[[ PROVIDED ENTRIES open ]]

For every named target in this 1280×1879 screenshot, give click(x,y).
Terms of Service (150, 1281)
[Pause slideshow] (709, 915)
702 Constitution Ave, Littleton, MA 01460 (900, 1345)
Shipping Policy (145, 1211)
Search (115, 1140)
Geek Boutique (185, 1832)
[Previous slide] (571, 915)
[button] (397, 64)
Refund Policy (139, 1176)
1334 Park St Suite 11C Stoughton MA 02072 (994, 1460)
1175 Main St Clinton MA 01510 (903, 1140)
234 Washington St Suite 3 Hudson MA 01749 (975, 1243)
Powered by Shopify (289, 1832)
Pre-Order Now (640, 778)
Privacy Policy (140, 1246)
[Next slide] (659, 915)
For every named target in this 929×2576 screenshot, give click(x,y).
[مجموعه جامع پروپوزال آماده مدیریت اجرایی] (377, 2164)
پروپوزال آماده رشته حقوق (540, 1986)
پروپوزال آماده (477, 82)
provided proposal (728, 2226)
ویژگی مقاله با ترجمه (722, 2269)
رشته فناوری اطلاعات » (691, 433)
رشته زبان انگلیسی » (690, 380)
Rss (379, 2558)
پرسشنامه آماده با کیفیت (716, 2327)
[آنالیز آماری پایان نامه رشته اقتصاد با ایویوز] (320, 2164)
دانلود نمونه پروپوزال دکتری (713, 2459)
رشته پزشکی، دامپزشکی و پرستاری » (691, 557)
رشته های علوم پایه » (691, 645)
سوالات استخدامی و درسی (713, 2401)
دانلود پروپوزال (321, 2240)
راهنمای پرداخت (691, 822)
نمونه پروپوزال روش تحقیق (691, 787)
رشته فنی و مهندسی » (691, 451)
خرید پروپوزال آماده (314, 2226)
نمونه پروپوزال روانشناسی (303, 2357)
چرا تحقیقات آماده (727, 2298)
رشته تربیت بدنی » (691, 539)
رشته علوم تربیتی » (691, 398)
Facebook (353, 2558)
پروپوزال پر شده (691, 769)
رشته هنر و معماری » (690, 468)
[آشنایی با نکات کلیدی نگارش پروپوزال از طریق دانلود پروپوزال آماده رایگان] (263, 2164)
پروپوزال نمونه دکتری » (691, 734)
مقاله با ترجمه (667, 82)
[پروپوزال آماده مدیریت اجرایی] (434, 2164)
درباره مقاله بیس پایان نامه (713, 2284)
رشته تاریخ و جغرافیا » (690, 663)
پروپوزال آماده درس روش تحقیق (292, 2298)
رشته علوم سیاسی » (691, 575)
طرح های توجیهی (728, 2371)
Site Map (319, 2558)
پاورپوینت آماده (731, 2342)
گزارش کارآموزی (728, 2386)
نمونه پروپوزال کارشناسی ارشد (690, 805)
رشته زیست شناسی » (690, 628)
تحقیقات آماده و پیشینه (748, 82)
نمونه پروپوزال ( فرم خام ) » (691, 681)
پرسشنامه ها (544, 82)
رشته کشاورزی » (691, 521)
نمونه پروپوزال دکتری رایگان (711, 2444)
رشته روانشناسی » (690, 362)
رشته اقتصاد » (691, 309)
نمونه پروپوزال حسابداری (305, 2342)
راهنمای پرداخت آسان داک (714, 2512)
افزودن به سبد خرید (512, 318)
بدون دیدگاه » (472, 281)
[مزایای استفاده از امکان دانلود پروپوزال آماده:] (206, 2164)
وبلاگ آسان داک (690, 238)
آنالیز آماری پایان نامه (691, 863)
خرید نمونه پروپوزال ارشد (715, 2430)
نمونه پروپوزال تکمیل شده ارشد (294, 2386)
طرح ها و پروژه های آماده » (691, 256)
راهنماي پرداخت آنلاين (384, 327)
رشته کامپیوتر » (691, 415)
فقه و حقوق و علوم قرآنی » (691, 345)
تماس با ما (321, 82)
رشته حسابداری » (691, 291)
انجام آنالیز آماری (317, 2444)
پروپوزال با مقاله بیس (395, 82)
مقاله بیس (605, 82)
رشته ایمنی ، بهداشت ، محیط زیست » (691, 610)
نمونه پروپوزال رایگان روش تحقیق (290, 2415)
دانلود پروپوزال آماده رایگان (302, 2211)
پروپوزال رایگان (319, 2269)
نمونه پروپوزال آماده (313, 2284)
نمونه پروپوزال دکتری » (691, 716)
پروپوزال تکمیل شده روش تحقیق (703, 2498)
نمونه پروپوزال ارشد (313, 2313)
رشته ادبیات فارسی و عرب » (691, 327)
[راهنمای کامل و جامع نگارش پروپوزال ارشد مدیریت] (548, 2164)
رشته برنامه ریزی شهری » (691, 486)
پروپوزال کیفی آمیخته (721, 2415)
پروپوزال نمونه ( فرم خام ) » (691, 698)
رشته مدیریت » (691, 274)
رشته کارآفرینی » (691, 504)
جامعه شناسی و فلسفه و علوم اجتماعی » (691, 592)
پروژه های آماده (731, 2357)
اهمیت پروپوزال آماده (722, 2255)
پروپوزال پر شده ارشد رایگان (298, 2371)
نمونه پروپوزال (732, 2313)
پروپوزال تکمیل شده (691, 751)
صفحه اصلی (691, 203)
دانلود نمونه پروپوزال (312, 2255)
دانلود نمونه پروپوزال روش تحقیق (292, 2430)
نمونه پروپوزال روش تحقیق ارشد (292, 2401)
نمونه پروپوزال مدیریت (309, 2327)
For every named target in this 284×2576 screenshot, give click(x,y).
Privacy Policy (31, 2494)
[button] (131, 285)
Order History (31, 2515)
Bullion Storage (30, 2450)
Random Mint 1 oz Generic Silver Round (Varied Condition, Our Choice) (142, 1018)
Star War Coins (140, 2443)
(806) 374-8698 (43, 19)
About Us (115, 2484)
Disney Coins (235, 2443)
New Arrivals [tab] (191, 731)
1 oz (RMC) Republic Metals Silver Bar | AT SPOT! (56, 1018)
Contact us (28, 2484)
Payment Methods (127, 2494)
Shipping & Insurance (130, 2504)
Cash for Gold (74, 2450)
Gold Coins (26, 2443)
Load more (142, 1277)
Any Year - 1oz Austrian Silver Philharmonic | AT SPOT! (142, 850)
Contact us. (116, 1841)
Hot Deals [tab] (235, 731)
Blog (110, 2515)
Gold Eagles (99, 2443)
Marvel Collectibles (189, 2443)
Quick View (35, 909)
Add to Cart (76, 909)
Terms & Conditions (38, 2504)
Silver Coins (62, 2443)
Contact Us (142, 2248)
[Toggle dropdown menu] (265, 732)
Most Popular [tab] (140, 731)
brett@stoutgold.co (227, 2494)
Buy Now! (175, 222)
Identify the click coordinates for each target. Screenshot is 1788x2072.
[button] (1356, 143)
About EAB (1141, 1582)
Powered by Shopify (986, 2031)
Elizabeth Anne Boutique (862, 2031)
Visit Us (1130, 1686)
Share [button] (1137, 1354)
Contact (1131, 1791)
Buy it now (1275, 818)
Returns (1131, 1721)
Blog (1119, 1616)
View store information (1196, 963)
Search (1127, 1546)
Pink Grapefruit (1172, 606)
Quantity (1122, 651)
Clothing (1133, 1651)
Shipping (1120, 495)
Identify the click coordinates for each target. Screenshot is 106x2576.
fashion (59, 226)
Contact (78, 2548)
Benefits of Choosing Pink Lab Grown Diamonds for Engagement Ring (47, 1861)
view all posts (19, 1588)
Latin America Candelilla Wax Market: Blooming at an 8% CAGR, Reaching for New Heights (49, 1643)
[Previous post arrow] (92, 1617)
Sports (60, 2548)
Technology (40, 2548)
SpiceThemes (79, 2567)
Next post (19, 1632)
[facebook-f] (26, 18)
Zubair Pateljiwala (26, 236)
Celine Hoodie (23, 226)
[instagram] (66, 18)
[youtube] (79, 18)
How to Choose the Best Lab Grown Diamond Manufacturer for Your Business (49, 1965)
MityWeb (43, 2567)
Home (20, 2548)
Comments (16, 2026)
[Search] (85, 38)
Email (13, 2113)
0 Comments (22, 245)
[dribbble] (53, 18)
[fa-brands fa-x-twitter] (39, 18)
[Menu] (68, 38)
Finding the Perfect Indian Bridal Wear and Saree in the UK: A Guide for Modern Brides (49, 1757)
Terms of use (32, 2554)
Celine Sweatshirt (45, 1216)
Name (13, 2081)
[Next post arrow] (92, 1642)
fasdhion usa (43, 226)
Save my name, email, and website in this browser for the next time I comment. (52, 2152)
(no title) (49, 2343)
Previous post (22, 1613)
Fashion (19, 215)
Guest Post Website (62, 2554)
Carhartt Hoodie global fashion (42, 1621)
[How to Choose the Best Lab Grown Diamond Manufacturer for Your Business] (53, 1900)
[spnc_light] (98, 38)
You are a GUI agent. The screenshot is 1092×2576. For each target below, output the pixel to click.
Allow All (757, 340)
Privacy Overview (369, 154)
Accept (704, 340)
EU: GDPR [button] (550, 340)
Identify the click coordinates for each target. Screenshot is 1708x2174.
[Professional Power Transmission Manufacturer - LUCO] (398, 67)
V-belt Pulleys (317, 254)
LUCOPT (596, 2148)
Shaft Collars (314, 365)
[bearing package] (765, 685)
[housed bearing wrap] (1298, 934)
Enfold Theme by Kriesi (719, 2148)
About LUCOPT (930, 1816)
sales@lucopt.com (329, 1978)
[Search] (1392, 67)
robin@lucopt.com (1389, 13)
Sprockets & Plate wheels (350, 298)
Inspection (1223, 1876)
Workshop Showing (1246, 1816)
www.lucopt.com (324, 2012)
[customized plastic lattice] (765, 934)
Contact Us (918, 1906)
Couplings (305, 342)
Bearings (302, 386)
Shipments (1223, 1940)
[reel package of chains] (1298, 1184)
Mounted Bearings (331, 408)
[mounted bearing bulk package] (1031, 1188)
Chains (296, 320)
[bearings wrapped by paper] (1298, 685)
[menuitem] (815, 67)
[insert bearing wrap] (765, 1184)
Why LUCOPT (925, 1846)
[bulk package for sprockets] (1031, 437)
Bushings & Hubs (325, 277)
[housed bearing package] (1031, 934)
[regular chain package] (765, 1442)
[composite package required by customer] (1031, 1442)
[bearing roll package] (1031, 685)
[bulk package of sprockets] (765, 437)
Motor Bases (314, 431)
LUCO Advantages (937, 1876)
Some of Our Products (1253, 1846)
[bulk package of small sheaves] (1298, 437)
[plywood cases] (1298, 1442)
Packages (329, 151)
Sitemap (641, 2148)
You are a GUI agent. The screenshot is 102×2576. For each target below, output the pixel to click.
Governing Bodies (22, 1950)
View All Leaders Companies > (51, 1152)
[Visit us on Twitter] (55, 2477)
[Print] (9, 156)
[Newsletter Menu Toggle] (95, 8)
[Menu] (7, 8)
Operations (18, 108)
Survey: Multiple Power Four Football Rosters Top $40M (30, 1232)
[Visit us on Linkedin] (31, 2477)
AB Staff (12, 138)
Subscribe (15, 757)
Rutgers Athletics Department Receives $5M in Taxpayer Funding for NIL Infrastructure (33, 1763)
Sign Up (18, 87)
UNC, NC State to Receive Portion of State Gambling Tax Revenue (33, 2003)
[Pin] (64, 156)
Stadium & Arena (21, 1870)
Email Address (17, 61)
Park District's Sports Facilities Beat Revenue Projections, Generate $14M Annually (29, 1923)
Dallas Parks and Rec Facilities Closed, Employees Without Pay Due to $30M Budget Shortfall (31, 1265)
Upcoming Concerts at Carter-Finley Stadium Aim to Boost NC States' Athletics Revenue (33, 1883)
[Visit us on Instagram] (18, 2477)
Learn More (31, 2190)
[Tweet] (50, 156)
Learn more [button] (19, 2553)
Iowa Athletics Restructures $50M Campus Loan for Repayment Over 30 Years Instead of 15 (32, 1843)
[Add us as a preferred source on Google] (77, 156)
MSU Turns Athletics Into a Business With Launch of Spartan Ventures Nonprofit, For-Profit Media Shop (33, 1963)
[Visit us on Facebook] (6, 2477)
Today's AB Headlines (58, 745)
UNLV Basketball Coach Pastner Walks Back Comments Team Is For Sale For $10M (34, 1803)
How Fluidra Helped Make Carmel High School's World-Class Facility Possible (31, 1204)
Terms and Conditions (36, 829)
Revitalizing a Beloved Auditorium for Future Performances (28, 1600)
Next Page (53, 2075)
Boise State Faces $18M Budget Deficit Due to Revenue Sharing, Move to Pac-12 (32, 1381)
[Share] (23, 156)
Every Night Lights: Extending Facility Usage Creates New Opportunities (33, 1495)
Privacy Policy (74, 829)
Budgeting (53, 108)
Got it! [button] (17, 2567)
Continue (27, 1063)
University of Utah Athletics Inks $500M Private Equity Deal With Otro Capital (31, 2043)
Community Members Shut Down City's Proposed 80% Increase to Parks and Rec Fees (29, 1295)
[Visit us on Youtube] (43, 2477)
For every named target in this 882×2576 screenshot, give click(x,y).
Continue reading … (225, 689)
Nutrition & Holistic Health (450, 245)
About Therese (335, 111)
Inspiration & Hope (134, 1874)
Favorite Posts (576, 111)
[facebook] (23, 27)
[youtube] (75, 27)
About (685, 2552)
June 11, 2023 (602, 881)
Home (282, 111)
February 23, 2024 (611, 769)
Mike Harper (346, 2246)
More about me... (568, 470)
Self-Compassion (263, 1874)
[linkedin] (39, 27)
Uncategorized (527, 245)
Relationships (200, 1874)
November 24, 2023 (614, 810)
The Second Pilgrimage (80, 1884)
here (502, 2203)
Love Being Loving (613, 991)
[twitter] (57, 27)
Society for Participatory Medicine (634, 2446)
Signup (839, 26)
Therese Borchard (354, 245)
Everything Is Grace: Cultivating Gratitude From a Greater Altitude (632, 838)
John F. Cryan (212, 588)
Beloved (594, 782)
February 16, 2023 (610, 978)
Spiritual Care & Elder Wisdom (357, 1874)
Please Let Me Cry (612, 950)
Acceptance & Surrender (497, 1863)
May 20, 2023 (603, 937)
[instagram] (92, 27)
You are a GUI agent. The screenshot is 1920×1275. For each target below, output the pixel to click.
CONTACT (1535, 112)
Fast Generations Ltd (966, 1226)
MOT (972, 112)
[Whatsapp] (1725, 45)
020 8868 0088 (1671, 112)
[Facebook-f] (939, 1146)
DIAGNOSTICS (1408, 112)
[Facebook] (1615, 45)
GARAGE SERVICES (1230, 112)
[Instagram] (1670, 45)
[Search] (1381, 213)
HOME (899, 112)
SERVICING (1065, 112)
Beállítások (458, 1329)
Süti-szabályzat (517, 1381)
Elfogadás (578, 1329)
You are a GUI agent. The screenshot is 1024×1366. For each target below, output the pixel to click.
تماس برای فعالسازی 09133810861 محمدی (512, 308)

[[ PROVIDED ENTRIES closed ]]

§ YOUR OBJECTIVE
For the lines above, output exactly those from the line containing "You are a GUI agent. The screenshot is 102×2576." through the line containing "[Add us as a", and skip the others.

§ ANSWER SPACE
You are a GUI agent. The screenshot is 102×2576. For each target below, output the pixel to click.
Governing Bodies (22, 1950)
View All Leaders Companies > (51, 1152)
[Visit us on Twitter] (55, 2477)
[Print] (9, 156)
[Newsletter Menu Toggle] (95, 8)
[Menu] (7, 8)
Operations (18, 108)
Survey: Multiple Power Four Football Rosters Top $40M (30, 1232)
[Visit us on Linkedin] (31, 2477)
AB Staff (12, 138)
Subscribe (15, 757)
Rutgers Athletics Department Receives $5M in Taxpayer Funding for NIL Infrastructure (33, 1763)
Sign Up (18, 87)
UNC, NC State to Receive Portion of State Gambling Tax Revenue (33, 2003)
[Pin] (64, 156)
Stadium & Arena (21, 1870)
Email Address (17, 61)
Park District's Sports Facilities Beat Revenue Projections, Generate $14M Annually (29, 1923)
Dallas Parks and Rec Facilities Closed, Employees Without Pay Due to $30M Budget Shortfall (31, 1265)
Upcoming Concerts at Carter-Finley Stadium Aim to Boost NC States' Athletics Revenue (33, 1883)
[Visit us on Instagram] (18, 2477)
Learn More (31, 2190)
[Tweet] (50, 156)
Learn more [button] (19, 2553)
Iowa Athletics Restructures $50M Campus Loan for Repayment Over 30 Years Instead of 15 (32, 1843)
[Add us as a preferred source on Google] (77, 156)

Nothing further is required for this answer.